Parents must fix their own habits first
A crucial first step is for parents to polish their money skills, says Charlie Bolognino, founder and financial consultant at Side-by-Side Financial Planning in Plymouth, Minnesota.
Many adults have found ways to “skate through” their own lives without having serious conversations about money with their spouses or children, Bolognino says. Years go by and big questions remain unasked and unanswered, and poor financial habits and money skills remain unchallenged and unchanged.
Those bad financial habits can be small things like expenditures of, say, $50 or $100, that have been hidden from a life partner. Or, they could be big things like financial infidelity or gambling problems, Bolognino says.
Either way, such things need to “come to light,” be acknowledged and perhaps forgiven between spouses. Then, a metaphorical flag must be put in the ground to signal intent to take more financial responsibility, he says.
“The parents have to get healthy first, having that conversation and putting some healthy behaviors in place,” Bolognino says. “Those things will add credibility to the conversation they have later with their kids.”
Help kids develop money skills
Parents also need to take financial responsibility for the patterns that they’ve set in motion, says Ronit Rogoszinski, wealth adviser at Arch Financial Group with offices in Garden City, New York, and Boca Raton, Florida.
“The 55- or 60-year-old person who has kids who are 18, 20, in college or post-college, and aren’t financially responsible is having a rude awakening to the fact that (he or she) hasn’t put in place rules and habits that would enable them to become financially responsible,” Rogoszinski says.
Ideally, parents should say “no” when small children throw temper tantrums to get what they want, she says. Parents who didn’t set those limits at that time might need a family intervention with a financial adviser years later to reset that course once those children are adults.
“The biggest problem is not living within your means,” Rogoszinski says. That applies to parents and their adult children.
“You facilitated everything for your child, even though it meant you getting into credit card debt, maximizing your home equity borrowing and not funding your retirement,” she says.
“Now your kid has a $250 watch, drives a new car every two years and comes out of college with $100,000 in student loans. (He or she) can’t afford an apartment, car, phone, vacation, going out, without somebody supplementing them,” Rogoszinski says.
Future may be rocky if changes aren’t made
The realization by parents that they can’t afford to give their kids every luxury might be a source of embarrassment or shame for some affluent parents. Yet, the alternative isn’t comfortable, either.
“The heart-to-heart conversation has to happen because, if not, that kid will be carrying the parents for the rest of their lives at some point. If the kid wants to do that, that’s great. If not, you need to have this conversation sooner rather than later,” Rogoszinski says.

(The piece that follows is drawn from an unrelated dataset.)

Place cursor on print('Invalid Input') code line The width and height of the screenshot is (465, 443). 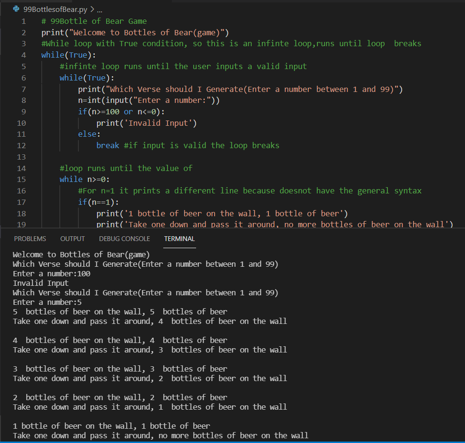point(147,123)
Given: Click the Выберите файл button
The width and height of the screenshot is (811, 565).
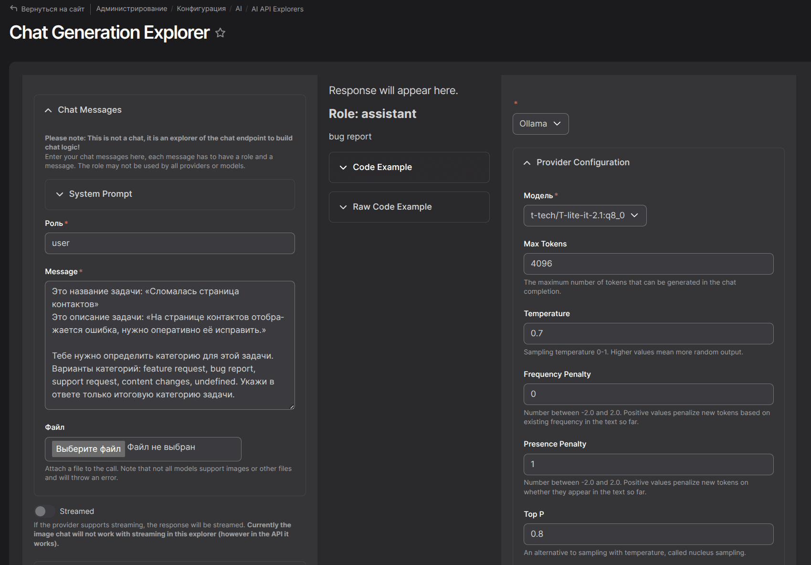Looking at the screenshot, I should click(88, 449).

Morrison says some parents fall into the trap of mixing up love and money, though he believes these two aspects should be kept separate. Parents have good intentions when they financially subsidize an adult child’s lifestyle and don’t always realize this practice can be destructive if it’s continual and long lasting.
“Somehow in the back of their mind, they may think their children are going to take care of them,” he says. “It’s not a great plan. The kids may not even be able to take care of themselves, let alone somebody else.”

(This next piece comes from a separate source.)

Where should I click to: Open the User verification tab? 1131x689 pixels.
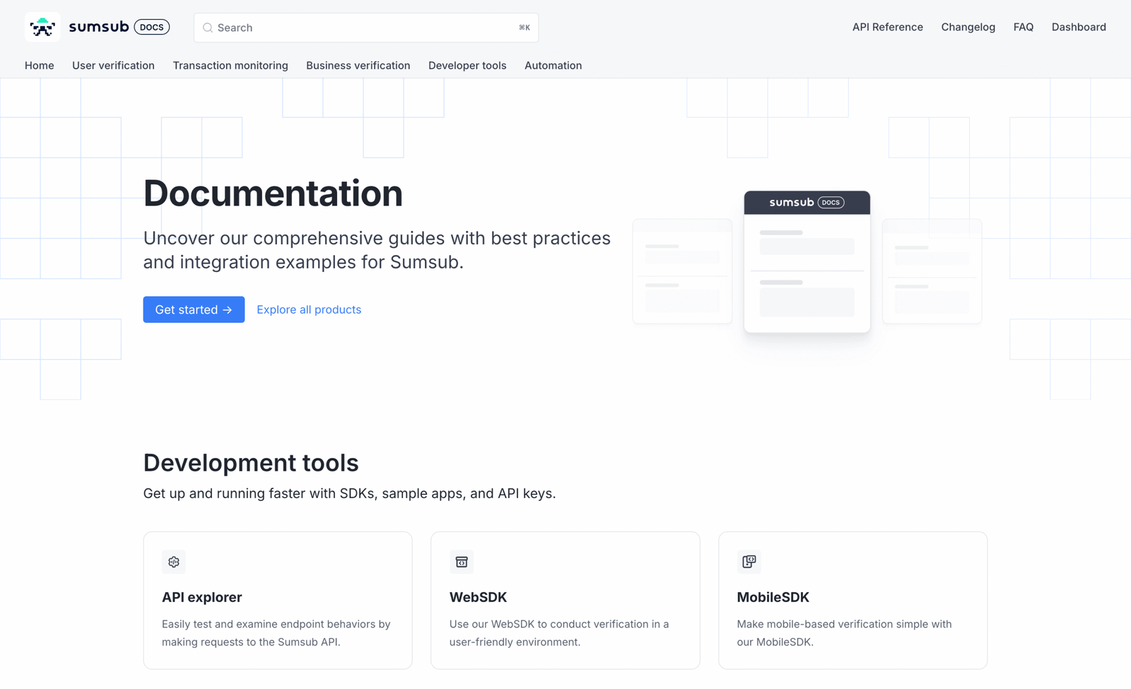[x=113, y=66]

The bottom line, as Bolognino explains, is that “parents can’t control their children’s behavior.” They can set an example by sharing their own stories, admitting their financial mistakes and explaining how they’ve improved their money skills.

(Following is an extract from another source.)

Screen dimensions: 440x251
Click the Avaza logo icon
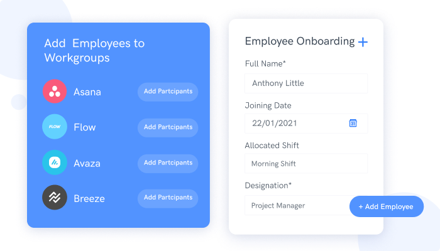[55, 163]
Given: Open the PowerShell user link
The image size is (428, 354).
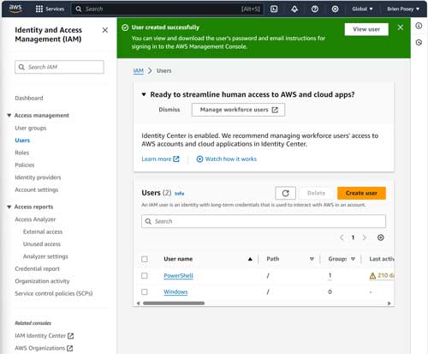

The only real solution is for parents to stop subsidizing their adult children’s lifestyles and redeploy those funds to their own financial needs, particularly retirement savings.
“Even though it’s difficult, they need to communicate that they’re no longer going to be paying those expenses, and the child needs to find other means or cut that expense. It starts with communication and then action,” Morrison says.